ONTARIO, Canada — In an interview with The Borgen Project, East Region Donor Relations Coordinator Casey Rector sat down to discuss Nuestros Pequeños Hermanos (NPH) USA and NPH Global and how their models for self-sustainability and self-actualization help break cycles of generational poverty.
The NPH Way
NPH USA is one of 14 fundraising offices located in the Global North. Rector has been in her role for three years. Her enthusiasm to discuss the NPH’s global family reflects her passion for her work. Father William B. Wasson started NPH in Mexico in 1954 as a way to improve the lives of children in need. Its Mexican global head office has been in operation for more than 66 years. Today, NPH has homes in Bolivia, the Dominican Republic (DR), El Salvador, Guatemala, Haiti, Honduras, Mexico, Nicaragua and Peru where more than 3,600 children in need receive access to living quarters, kitchens and dining halls, chapels, medical clinics and education.
Children can also participate in workshops on carpentry, welding and food-producing farming and gardening. NPH’s goal is to have every home operate as a self-sustaining entity so that each home can care for its residents and give back to the local community. In essence, the NPH homes provide a way to break the cycle of generational poverty. Additionally, NPH’s homes assist more than 3,900 children living outside of the homes and provide 81,000 services to the local community.
Breaking the Cycle of Poverty
Particularly, when considering poverty reduction, Rector discusses the model of building homes in impoverished communities where local children could develop a sense of family and community. NPH’s model has been studied for years and NPH’s homes transform the lives of children, families and communities.
A European Sociological Review study in 2021 indicated that the best model to assist those living in poverty is one where the individuals can have access to low-income work while receiving social assistance. This strategy was the most effective in transitioning the community into a more self-sufficient entity. Similar to the study’s conclusion, NPH’s homes create jobs for individuals in the community while providing social assistance. This helps effectively transform the community into a model of self-sufficiency and self-sustainability.
Rector highlights some success stories. She discusses a young man who had grown up in the organization’s DR home where he dreamed of making a difference. After graduating from dentistry, he now works with the local community to raise funds to build a local dental clinic. Furthermore, he gives back to the DR home in his spare time providing dental care to its residents.
Yet, Rector underlines that the NPH change had more to do with the ability to create a cycle of giving back. All those living in the homes, from young to old, become part of a community with the stability to help others in need. Rector’s stories of how the local homes made an impact on the ground were endless. Specifically, she notes how the homes were able to assist the surrounding community after earthquakes, flooding and volcanic eruptions.

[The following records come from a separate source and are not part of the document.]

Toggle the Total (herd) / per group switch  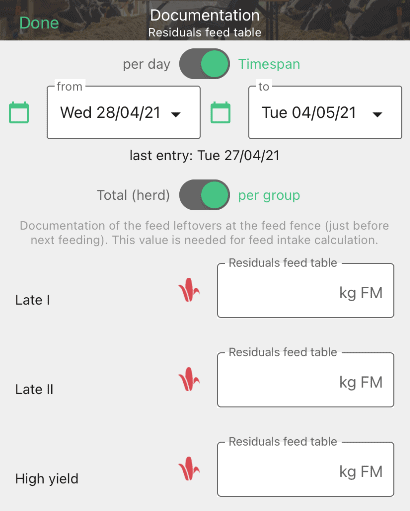click(204, 195)
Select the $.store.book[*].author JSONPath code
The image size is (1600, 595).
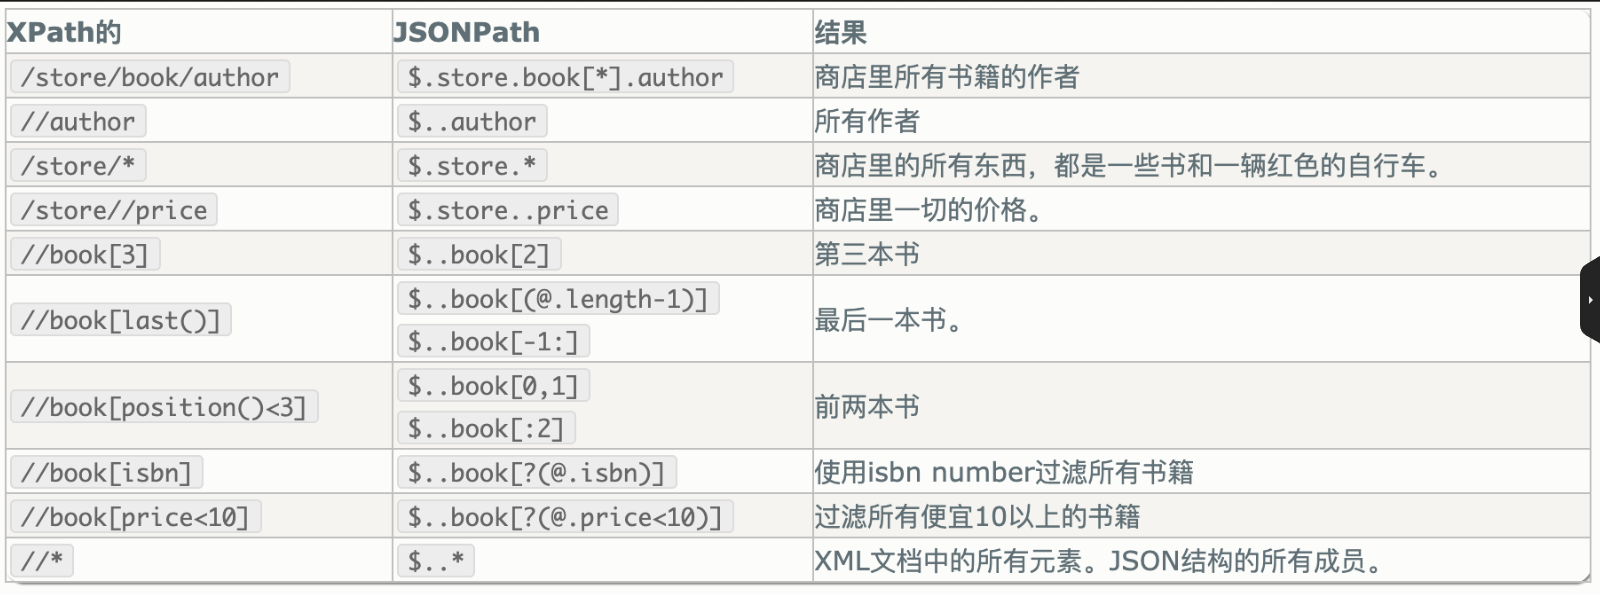coord(565,77)
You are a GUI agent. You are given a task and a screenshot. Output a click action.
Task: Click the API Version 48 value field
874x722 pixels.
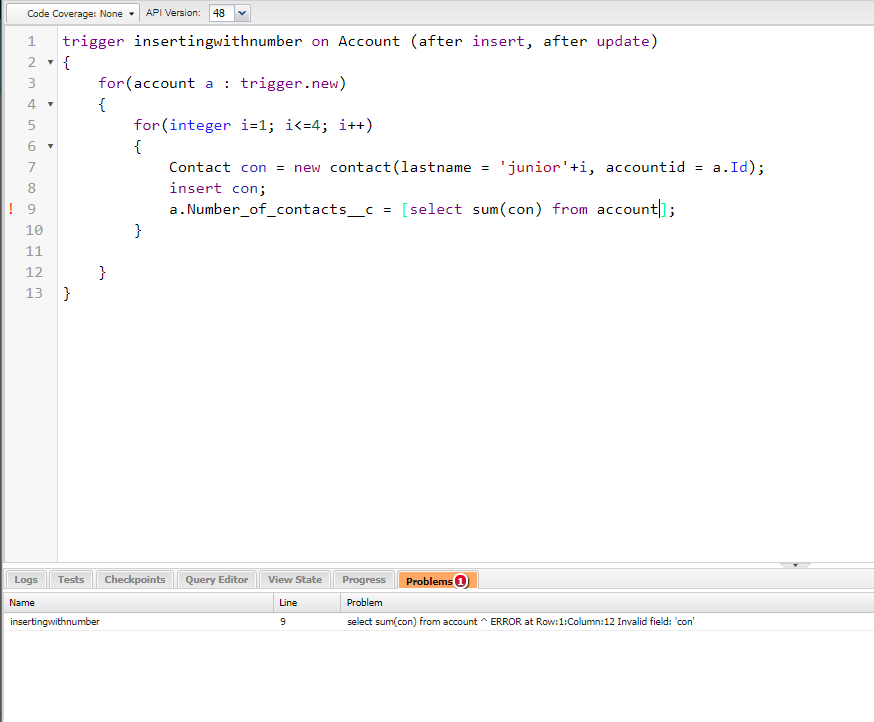[219, 14]
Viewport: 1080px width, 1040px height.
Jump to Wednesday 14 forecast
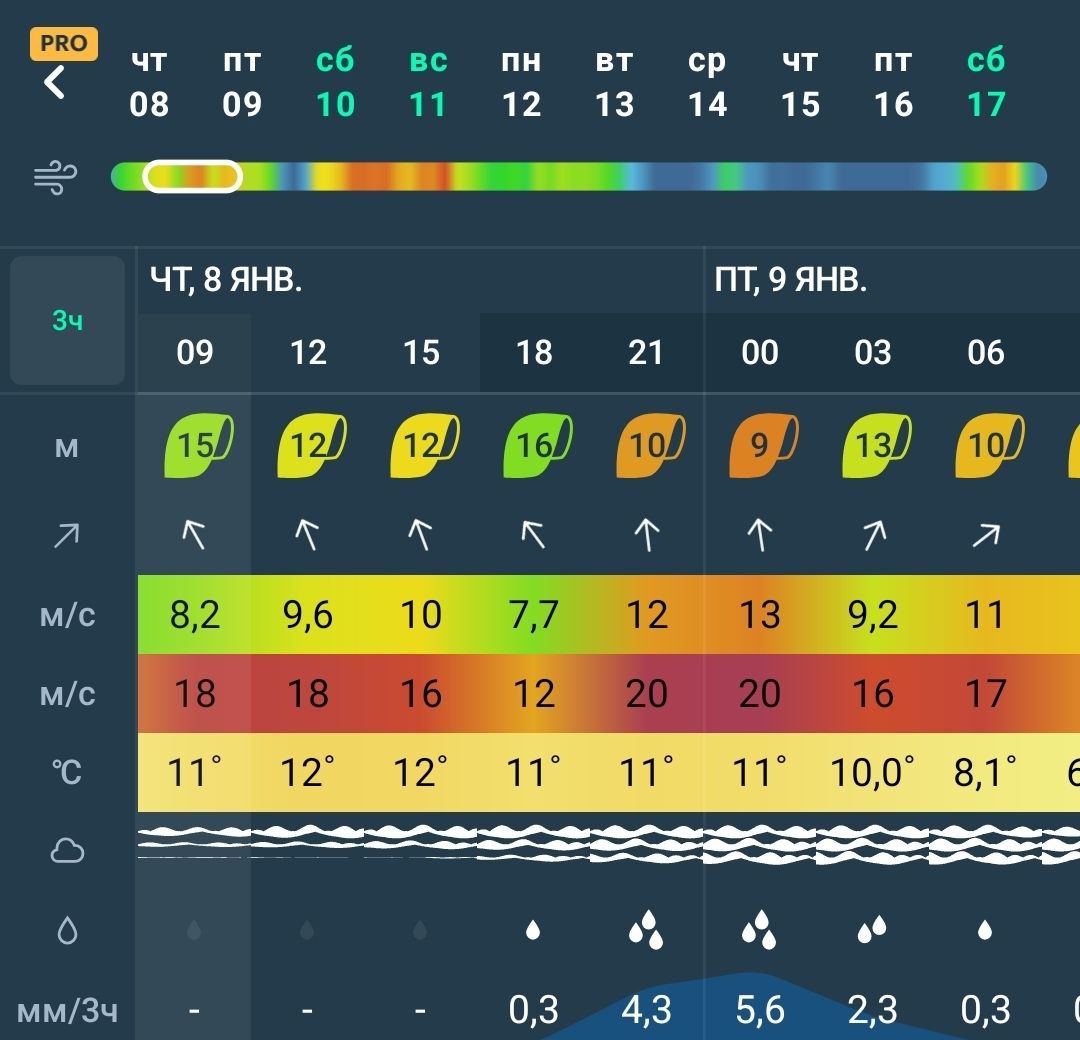tap(707, 82)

Impoverished communities can improve significantly as their basic needs are met. Having basic needs such as food and access to clean water and shelter can transform an individual and their family. A 2016 journal article published by the American Psychological Association noted that with Maslow’s theory of self-actualization, mentally healthy individuals were deeply motivated to follow a path called growth motivation. That pattern shifts focus from self-interest to social interest. NPH’s homes not only break the generational poverty cycle but also, through the care of those in its homes, transform the lives of individuals, allowing them to think about the greater community’s needs.
Self-actualization, or meeting one’s basic needs, permits people the security to recognize the needs of those around them. Rector’s stories of giving back are a product of self-actualization fostered in NPH homes. For example, it houses local community elders who had no family and allows them to volunteer in the daycare. It also offers trades certificates to locals and a “year of service,” permitting those transitioning out of the home into the workforce time to reflect on their calling.
From a new surgical ward in its DR home to having the only pediatric oncology unit in St. Damien’s Hospital in Haiti, NPH continues to innovate and build resources on the ground to meet the needs of communities. NPH USA has developed virtual galas alongside its established child sponsorship model to continue to improve its nine homes.
Traveling with NPH is also a possibility for donors; however, in Rector’s words, “the goal is relationship building — NPH wants sponsors to demonstrate unconditional love and learn from the individuals in their homes.” She explains further, “The one-week stay is a transformative one for our homes and for those donors who participate in the experience.”
Returning to the NPH concept of family, the charity has not only formed strong bonds among their communities on the ground but also with its international donors. In turn, donors form a strong bond with their selected NPH home and sponsored child. Rector spoke of a donor who sponsored a child from age 8 through to the child’s post-secondary education completion. This particular donor had recently booked a trip to Honduras to meet her sponsor child, now a young woman. Rector tells multiple transformation stories similar to this one.
NPH USA’s magic is in its donor relations, forming bonds that are life-changing and unbreakable. In Rector’s words, “We make a difference in our NPH homes and how they transform their local communities, but we also have the best donors who are committed to helping us, NPH USA, make this difference globally.”